INTRODUCTION
Despite growing awareness of early Great Plains observers’ preconceptions regarding native societies, many recent attempts to understand pre-reservation Indian women’s roles continue to reflect the misconceptions of these early observers and later ethnographers. The purpose of this paper is to explore problems inherent in the evaluation of Hidatsa and Crow women’s roles and status. This examination utilizes a widely accepted model of Great Plains women’s roles and status to facilitate that appraisal. Although aspects of this analysis pertain to Great Plains people generally, this paper will focus on the Hidatsa and Crow specifically.

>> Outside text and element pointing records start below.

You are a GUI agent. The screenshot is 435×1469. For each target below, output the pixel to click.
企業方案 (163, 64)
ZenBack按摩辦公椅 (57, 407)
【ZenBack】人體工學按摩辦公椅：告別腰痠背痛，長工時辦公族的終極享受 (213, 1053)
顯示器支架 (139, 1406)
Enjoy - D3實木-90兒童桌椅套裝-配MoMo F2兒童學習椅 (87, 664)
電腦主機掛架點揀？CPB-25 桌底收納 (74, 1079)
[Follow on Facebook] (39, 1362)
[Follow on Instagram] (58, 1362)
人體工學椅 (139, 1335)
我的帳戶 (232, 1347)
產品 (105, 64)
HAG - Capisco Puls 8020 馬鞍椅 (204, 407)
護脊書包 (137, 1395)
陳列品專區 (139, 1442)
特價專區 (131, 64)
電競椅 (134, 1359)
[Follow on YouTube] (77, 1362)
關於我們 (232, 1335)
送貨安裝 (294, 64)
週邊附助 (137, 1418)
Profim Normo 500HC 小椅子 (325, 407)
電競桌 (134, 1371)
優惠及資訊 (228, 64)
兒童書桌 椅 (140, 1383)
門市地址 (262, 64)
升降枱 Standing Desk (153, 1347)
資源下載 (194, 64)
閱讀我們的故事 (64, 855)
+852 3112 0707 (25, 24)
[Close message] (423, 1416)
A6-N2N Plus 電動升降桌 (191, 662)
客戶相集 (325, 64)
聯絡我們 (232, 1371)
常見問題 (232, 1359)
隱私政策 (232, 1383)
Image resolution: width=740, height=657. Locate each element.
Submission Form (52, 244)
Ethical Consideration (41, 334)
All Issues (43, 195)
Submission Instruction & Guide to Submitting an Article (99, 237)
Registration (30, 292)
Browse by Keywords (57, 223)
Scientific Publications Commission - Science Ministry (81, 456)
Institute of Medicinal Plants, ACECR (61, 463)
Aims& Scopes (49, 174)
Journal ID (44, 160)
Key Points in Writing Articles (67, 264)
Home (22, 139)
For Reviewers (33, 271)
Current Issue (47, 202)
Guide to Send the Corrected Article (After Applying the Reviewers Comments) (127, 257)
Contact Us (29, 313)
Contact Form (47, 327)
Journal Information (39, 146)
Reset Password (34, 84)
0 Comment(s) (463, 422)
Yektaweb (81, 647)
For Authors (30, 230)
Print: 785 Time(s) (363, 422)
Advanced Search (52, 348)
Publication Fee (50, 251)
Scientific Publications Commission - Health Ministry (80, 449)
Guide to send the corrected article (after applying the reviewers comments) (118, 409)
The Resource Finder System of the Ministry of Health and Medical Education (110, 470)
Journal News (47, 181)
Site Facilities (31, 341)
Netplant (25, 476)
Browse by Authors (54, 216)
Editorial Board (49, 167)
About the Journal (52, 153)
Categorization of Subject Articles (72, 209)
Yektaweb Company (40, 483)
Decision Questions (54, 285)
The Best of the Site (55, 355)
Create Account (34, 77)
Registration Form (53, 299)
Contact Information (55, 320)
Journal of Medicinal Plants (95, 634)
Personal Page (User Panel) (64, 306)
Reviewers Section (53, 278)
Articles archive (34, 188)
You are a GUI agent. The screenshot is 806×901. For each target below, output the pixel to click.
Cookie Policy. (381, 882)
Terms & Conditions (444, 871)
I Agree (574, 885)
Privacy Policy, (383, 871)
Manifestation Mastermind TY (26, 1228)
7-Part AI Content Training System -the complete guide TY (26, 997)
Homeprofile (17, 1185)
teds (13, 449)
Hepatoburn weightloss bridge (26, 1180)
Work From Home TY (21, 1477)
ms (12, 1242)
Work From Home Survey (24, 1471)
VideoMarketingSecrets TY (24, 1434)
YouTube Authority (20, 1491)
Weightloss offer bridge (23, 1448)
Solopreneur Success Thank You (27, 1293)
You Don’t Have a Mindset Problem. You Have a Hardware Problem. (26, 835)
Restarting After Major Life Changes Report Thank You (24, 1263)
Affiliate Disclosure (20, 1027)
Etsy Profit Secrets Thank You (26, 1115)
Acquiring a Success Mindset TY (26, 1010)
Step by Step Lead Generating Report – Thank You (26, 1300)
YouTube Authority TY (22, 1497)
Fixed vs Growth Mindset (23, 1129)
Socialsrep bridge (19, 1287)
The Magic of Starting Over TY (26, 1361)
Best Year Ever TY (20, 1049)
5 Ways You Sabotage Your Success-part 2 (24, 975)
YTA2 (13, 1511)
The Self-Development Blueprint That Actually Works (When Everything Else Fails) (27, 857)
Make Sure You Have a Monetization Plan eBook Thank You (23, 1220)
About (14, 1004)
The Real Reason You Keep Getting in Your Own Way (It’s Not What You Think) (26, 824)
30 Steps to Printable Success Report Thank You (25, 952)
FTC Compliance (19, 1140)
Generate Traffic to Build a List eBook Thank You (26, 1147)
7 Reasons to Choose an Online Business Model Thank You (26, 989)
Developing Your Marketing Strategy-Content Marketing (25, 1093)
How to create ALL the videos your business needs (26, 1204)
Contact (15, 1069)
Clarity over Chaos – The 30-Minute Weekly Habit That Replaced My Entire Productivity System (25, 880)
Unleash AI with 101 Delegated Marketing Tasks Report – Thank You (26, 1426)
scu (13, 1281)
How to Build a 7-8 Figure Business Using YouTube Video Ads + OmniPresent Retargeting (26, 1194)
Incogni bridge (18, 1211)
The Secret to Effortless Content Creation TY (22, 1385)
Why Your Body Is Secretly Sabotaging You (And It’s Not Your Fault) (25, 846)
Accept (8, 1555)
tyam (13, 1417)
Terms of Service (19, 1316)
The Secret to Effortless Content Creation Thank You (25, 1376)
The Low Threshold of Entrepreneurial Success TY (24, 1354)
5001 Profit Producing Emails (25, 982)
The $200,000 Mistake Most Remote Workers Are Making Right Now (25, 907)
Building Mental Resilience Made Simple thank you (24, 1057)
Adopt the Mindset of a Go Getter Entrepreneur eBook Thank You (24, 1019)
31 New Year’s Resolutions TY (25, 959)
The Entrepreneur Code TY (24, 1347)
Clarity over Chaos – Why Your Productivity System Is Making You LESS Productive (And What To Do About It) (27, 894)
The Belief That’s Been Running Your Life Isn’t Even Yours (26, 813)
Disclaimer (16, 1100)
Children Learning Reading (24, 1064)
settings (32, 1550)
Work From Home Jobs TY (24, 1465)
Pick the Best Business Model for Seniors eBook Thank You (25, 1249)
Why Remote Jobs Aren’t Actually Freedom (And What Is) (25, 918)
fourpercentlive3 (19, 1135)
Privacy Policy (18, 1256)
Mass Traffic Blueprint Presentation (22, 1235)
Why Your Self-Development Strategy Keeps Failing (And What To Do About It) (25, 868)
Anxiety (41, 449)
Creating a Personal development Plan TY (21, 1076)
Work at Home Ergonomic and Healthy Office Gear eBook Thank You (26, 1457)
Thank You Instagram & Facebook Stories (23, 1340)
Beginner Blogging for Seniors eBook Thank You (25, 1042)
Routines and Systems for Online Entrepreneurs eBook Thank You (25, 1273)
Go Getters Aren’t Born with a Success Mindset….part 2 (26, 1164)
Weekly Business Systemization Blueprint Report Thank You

The first European visitors tended to see native women in light of their own European cultural heritage. To some they seemed slaves of their husbands and brothers; a few saw them as free children of nature. Very few early observers noted differences in women’s roles among tribes, and even fewer attempted to examine Native American society through the women’s eyes. Even the few early Euro-American female writers, such as Margaret Carrington, were, for cultural and personal reasons, more interested in warfare, government, clubs, and societies-organizations regarded by European and Euro-American reporters as male dominated. With occasional exceptions, such as Linderman’s Pretty-shield and small parts of Denig’s Five Indian Tribes, anthropologists and historians did not become interested in native women’s roles and status or in women’s perspectives of their own society until the 1960s.